The wrappers are per-command and self-healing: if the proxy is down, the wrapper restarts it and routes through; if it can't, the agent runs direct — never broken. Stop monitoring anytime with cx stop (agents then run direct).
cost-xray keeps the complete raw API traffic — but a long session re-sends its whole history every turn, so the capture is hugely repetitive. We deduplicate it: each unique block (message, schema, tool result) is stored once, with a tiny per-turn delta. Full per-turn bytes rebuild on demand. Disk stays small even across million-token sessions.
Log-based tools (ccusage, codeburn, and similar) are excellent at local-first session analytics: they read local transcripts, classify turns by tool usage, and price the session by model, day, or task. That answers how much did I spend. cost-xray answers the lower-level question: what bytes did the model actually receive, and which source owns those tokens?
The difference is the data source. Log readers see the transcript after the agent has run — but the system prompt, injected tool schemas, MCP schemas, reminders, and provider-added blocks are assembled at request time and never written to the transcript. In real coding-agent requests, that invisible prefix can be roughly half the context or more. cost-xray reads the raw API request, so it can compute source-level tokens and attribute cost to schemas, MCP servers, tools, and message buckets.

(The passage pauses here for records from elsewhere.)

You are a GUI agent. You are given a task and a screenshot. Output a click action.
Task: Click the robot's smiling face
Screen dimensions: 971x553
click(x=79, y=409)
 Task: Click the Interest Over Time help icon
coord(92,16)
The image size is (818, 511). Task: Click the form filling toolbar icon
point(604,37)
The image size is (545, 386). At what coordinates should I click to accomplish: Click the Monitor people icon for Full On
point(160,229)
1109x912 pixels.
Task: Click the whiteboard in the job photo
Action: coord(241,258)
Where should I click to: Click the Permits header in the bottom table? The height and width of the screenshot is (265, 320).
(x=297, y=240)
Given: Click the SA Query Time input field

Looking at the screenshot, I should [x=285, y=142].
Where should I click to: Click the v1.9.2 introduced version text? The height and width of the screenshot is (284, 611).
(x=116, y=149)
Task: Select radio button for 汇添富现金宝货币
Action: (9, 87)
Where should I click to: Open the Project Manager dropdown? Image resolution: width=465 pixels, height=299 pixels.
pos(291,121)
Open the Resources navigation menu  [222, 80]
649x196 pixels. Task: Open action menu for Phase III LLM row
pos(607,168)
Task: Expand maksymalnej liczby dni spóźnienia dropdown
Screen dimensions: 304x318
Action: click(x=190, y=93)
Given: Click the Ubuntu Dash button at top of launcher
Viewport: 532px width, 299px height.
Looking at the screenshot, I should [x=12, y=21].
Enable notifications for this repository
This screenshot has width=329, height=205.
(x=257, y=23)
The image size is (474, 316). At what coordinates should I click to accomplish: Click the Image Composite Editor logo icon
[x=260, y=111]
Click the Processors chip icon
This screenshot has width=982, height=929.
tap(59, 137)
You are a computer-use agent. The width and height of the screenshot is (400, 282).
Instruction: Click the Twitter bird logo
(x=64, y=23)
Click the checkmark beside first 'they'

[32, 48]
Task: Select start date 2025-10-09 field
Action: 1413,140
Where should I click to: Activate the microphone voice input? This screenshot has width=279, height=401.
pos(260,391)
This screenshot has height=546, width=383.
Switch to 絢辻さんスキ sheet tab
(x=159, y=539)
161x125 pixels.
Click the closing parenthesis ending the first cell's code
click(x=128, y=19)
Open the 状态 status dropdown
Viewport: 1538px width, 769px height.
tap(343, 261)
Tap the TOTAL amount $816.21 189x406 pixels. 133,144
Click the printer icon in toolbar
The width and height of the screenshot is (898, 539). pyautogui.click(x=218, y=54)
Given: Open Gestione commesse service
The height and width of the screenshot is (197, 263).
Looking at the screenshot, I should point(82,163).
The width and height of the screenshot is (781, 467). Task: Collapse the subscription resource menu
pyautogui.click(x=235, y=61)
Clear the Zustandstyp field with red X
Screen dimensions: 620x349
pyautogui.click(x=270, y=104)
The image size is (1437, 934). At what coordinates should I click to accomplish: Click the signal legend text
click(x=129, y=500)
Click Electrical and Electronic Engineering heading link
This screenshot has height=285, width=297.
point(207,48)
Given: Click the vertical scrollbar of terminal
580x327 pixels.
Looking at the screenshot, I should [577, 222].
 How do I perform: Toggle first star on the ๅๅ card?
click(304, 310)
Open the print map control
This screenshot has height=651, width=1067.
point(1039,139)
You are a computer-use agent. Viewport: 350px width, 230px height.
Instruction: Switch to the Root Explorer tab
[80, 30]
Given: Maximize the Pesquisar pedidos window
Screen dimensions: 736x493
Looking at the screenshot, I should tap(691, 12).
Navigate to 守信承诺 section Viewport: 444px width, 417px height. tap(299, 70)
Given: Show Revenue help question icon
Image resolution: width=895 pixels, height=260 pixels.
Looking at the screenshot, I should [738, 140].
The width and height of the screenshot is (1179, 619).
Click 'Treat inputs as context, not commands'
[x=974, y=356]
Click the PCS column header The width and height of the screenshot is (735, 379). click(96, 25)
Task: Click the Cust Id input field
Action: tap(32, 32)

| Question | Log / usage tools | cost-xray wire capture |
|---|---|---|
| How much did the session cost? | Yes | Yes |
| Which task/tool was active? | Yes | Yes |
| System prompt and injected schemas visible? | No | Yes |
| How many tokens does each tool schema occupy? | No, schemas aren't in logs | Yes |
| Which MCP server is dead weight in the prefix? | Estimate | Exact |
| Cache read/write/fresh dollars per source/tool? | No, usage is request-level | Yes, by span and cache boundary |
| Live view of the current request window? | No | Yes |
cost-xray surfaces the data; you read the story. A few patterns worth knowing:
| Signal you see | What it might mean |
|---|---|
| A 40k-token MCP schema block on every turn | A configured server crowding the prefix — drill it to see if any tool was called |
| Cache-read dollars dwarf fresh input | Stable prefix is working; the spend is in what's new each turn |
| Repeated cache-write on the same source | The prefix is being rewritten — something upstream of it changed |
| Thinking tokens dominate output cost | Long reasoning turns; check whether they earned their keep |
| A tool's schema costs more than the tool is ever used | Candidate to drop from the agent's tool-set |
Big tool_result rows on Read/Bash |
Uncapped output bloating the window — cap it at the source |
These are starting points, not verdicts. One experimental session looking odd is fine; the same pattern across weeks of work is a config issue.
cost-xray runs mitmproxy as a local capture hop and keeps all analysis off the request path.